5 questions to Geddy Van Elburg on Digital Analytics and the EU Directive on Data Protection

Wednesday, March 27, 2013   (0 Comments)
Posted by: Anne Powell


The DAA (Digital Analytics Association) has produced a new white paper that provides a comprehensive overview of the key differences on privacy issues between the US and European countries. The white paper was authored by Geddy van Elburg, formerly co-chair of the DAA EU Special Interest Group and CEO of Ionmoon, Netherlands. Geddy shares some insights of the white paper as well as her vision on privacy compliance in the interview below.

Nicolas Malo: Hello Geddy, congratulations for making possible the publishing of the "DAA SIGEU White Paper on privacy compliance" ! To start with, could you please explain what is the DAA SIGEU and what are the objectives of this white paper?

Geddy Van Elburg: The DAA SIGEU was a group within the DAA ( Digital Analytics Association) which tried to organize the digital analysts in Europe. I must say was, because last week Matthias and I resigned as co-chairs of the SIGEU. In the next few weeks a SIG Privacy will be launched. This was necessary as Privacy is not only a European concern, but is becoming a global topic in our industry.

As on the whitepaper: Politicians, journalists and pro-privacy lobby groups know a lot about privacy, but translating this towards the Internet is another matter. Within companies there is a great lack of understanding the need and impact of the privacy laws. Especially as the EU directive lead to 27 different privacy laws, education towards international businesses is needed. In 2015 we face a EU regulation, which will replace the directive. At that moment the EU countries will have just one data protection law. Penalties of non compliance will be up towards 2% of your yearly global revenue. The whitepaper tries to provide some insights in why these laws are made and how analysts and businesses should treat their clients and visitors on this topic. The whitepaper will be renewed whenever this might become necessary. That is also a main reason to have a SIG on Privacy.

Nicolas Malo: What is exactly the "cookie law" and why is it important for the Digital Analytics industry?

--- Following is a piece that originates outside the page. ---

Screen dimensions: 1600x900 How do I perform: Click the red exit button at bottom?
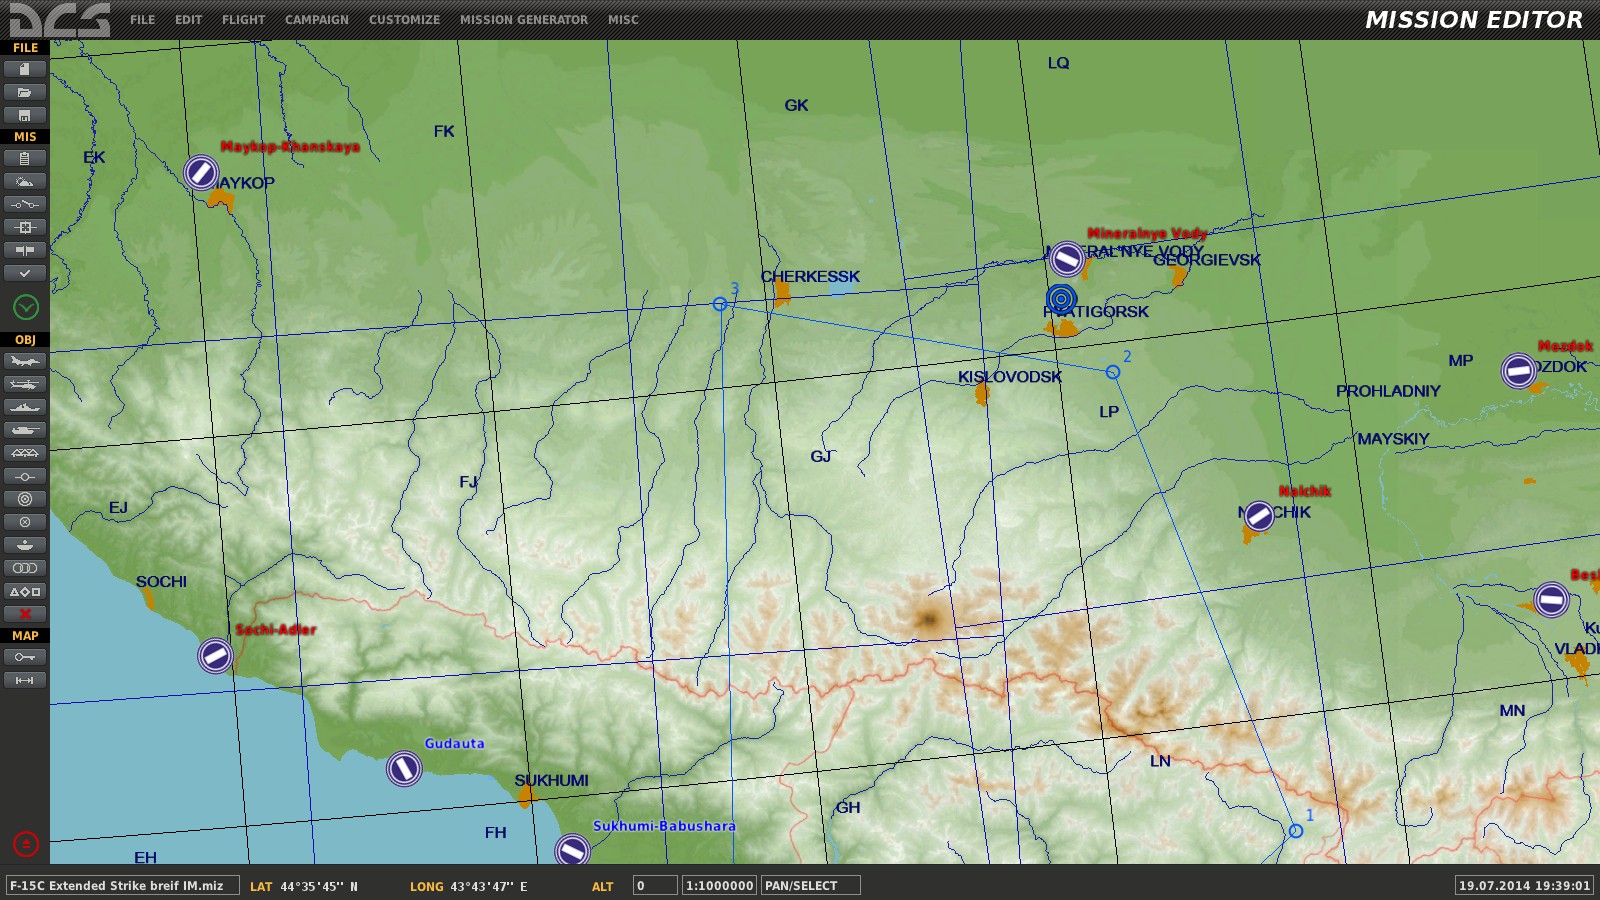(26, 844)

Geddy Van Elburg: The "cookie law” is just a popular name of the privacy laws or actually data protection laws, which are made by the different governments in the EU countries. These are based on the EU directive on Data protection. In most countries you won’t find the word cookie in the law. At this moment the 27 different laws are dealing with the online privacy of EU citizens. What is allowed and what not. In most countries the focus on implementation and compliance is what to put on the website. Do we need an optin or an opt-out, do we just mention we use cookies, which kind of pop-up should we use. Every country treats the use of cookies differently. A GA cookie is seen as a necessary and harmless cookie in some countries while other countries ask explicit consent to place a GA cookie. The whitepaper shows some of the effects on the implicit or explicit consent on GA cookies. How this it affects companies and organisations.

Nicolas Malo: How could Digital Analysts ensure that their organizations are compliant with this law?

Geddy Van Elburg: First of all it is important to realise this data protection law is not going away. As an analyst you have to know everything there is to know about this topic. It is as important as to know what a pageview is, or a visit. it is part of your job to know this. We can’t leave this towards layers without knowledge of internet. We have to know what is allowed and what not. We know what database analysis can do, what a cookie can and can’t do. So we can understand the reach of the data protection law into our organsations. I strongly believe we should embrace a code of ethics. Education and certification will be the next steps to take. Our profession will mature and with this maturity there comes a responsibility. This is already the case in other professions.

Nicolas Malo: What is the position of the DAA SIGEU in regards to the "cookie law"?

Geddy Van Elburg: Just be compliant towards the law. As the DAA is a global organisation and data protection and privacy are treated differently in Europe and the US there is no official position on privacy. By starting a SIG on Privacy the DAA takes its responsibility by taking the topic serious and education on data protection will grow. Data protection plays a different role in the US. But also US companies who are active in Europe will face penalties when they do not comply. Last week Senator Rockefeller asked stricter regulation in the US on data protection ( on the DoNotTrack) as he does not see any improvement when this is left towards self regulation of the industry. So it will only be a matter of time, businesses in the US need to think more about privacy issues.

Nicolas Malo: What is the foreseeable future of the law in the EU?

Geddy Van Elburg: The upcoming EU regulation on data protection will be about protecting privacy of EU citizens. The law is not only about some cookies, but is also treating the issues of databases. Data portability, the right to be forgotten,how to treat data of people. In the whitepaper you can find some of the topics on this. But this is just a start. At this moment we expect the EU parliament will talk about this new law in April. When the EU regulation will pass EU Parliament it is expected to become active in 2015. So analysts and businesses alike will have plenty of time to educate and prepare themselves to be compliant. Analysts will have to educate their organisations, so we need to prepare ourselves and be ready to face this enormous challenge. I already saw some job openings of big international enterprises who are preparing themselves and asked for lawyer/analysts to prepare the organisation on this challenge.